General and administrative ("G&A") expenses were $5.7 million for the second quarter of 2022, compared to $3.9 million for the second quarter of 2021. The increase of $1.8 million for the three months ended June 30, 2022, as compared to the corresponding period of 2021, was due primarily to a $0.9 million increase in consulting and legal expenses associated with deal costs, $0.4 million increase in personnel related costs, and a $0.2 million increase in executive search fees for XOMA’s new Chief Executive Officer.

In the second quarter of 2022, G&A expenses included $0.8 million in non-cash stock-based compensation expense, which was consistent with the second quarter of 2021. XOMA’s net cash used in operations in the second quarter of 2022 was $4.3 million, as compared with $4.0 million during the second quarter of 2021.
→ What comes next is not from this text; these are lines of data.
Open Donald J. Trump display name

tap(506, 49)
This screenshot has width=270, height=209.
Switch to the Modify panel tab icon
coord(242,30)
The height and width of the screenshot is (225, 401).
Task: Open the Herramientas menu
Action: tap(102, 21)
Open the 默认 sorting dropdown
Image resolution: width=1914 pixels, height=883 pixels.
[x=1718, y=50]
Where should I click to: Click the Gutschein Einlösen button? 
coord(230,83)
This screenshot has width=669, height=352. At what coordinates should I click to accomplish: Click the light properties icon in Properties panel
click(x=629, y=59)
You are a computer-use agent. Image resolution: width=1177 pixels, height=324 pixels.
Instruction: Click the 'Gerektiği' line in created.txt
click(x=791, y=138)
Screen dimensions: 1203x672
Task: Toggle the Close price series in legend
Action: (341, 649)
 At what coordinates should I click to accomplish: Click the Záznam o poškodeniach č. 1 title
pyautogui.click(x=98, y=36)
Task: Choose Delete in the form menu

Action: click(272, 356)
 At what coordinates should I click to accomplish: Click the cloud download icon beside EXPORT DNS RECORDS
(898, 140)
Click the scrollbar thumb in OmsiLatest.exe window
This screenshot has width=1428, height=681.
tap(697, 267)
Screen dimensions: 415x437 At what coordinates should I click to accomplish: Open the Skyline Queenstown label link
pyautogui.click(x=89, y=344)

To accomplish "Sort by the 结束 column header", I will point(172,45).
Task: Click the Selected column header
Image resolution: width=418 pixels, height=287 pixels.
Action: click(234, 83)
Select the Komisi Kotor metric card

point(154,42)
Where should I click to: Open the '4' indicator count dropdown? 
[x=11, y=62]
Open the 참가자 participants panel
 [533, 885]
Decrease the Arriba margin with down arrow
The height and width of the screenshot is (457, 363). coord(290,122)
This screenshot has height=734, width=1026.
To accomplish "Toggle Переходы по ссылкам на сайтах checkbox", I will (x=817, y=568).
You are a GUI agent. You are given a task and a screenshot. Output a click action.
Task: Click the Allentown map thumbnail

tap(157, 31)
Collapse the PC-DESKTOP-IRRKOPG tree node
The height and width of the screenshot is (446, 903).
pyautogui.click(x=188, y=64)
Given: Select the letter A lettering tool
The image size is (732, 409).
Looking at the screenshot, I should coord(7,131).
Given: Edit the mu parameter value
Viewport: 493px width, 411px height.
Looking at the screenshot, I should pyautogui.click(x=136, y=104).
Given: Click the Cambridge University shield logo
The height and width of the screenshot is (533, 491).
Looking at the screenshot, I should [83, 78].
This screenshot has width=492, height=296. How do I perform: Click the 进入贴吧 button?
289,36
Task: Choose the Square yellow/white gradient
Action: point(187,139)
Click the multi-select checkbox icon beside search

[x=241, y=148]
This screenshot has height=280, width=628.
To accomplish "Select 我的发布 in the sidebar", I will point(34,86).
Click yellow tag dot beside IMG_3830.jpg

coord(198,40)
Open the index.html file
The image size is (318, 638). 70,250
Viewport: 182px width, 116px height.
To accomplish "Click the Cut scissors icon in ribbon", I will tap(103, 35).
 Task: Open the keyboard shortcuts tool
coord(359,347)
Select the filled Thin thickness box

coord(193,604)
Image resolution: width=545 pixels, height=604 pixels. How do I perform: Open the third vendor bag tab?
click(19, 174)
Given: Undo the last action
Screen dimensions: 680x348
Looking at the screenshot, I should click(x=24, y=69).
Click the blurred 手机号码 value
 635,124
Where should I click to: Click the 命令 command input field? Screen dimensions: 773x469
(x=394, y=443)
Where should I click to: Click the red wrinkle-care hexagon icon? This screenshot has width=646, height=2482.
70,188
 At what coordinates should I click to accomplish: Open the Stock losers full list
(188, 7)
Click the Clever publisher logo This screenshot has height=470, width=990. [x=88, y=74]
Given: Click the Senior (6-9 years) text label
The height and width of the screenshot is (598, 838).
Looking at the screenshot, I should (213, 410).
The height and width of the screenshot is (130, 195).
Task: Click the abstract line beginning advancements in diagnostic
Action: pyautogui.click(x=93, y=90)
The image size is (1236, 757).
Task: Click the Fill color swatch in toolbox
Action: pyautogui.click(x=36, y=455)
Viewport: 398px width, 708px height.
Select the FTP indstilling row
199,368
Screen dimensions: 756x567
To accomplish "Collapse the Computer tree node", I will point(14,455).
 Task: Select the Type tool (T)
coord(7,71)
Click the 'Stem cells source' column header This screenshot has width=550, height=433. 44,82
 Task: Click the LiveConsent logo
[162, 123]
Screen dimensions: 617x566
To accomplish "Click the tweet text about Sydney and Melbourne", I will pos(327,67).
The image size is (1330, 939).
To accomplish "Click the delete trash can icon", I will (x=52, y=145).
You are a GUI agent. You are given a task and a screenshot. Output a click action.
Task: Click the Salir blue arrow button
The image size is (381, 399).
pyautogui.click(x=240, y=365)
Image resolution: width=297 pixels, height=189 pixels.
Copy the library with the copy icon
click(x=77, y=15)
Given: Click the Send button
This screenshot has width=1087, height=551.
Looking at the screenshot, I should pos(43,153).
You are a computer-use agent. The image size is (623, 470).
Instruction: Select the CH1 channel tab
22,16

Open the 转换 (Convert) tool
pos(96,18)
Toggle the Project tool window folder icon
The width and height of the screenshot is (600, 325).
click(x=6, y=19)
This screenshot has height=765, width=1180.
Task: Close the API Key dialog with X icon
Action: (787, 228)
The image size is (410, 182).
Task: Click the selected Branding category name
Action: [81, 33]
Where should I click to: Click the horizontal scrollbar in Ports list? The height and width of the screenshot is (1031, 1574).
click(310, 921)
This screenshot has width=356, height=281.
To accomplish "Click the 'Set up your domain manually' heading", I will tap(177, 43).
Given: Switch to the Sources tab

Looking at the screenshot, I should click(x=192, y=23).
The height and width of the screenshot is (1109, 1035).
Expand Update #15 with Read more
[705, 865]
Other income, net was $0.1 million for the second quarter of 2022, compared to other income, net of $1.3 million in the corresponding quarter of 2021. The fluctuation in other income, net between the quarters ended June 30, 2022 and 2021, is primarily due to the change in the fair value of equity securities XOMA holds in Rezolute, Inc.

Net loss for the second quarter of 2022 was $4.7 million, compared to net loss of $2.2 million for the second quarter of 2021.

On June 30, 2022, XOMA had cash of $83.2 million. On July 15, 2022, the Company paid cash dividends on the 8.625% Series A Cumulative Perpetual Preferred Stock (Nasdaq: XOMAP) equal to $0.53906 per share and cash dividends on the 8.375% Series B Cumulative Perpetual Preferred Stock (Nasdaq: XOMAO) equal to $0.52344 per depositary share. The Company ended December 31, 2021, with cash and restricted cash of $95.4 million. After paying its remaining debt obligations in the second quarter of 2021, XOMA has no debt on its balance sheet. The Company continues to believe its current cash position will be sufficient to fund XOMA’s operations for multiple years.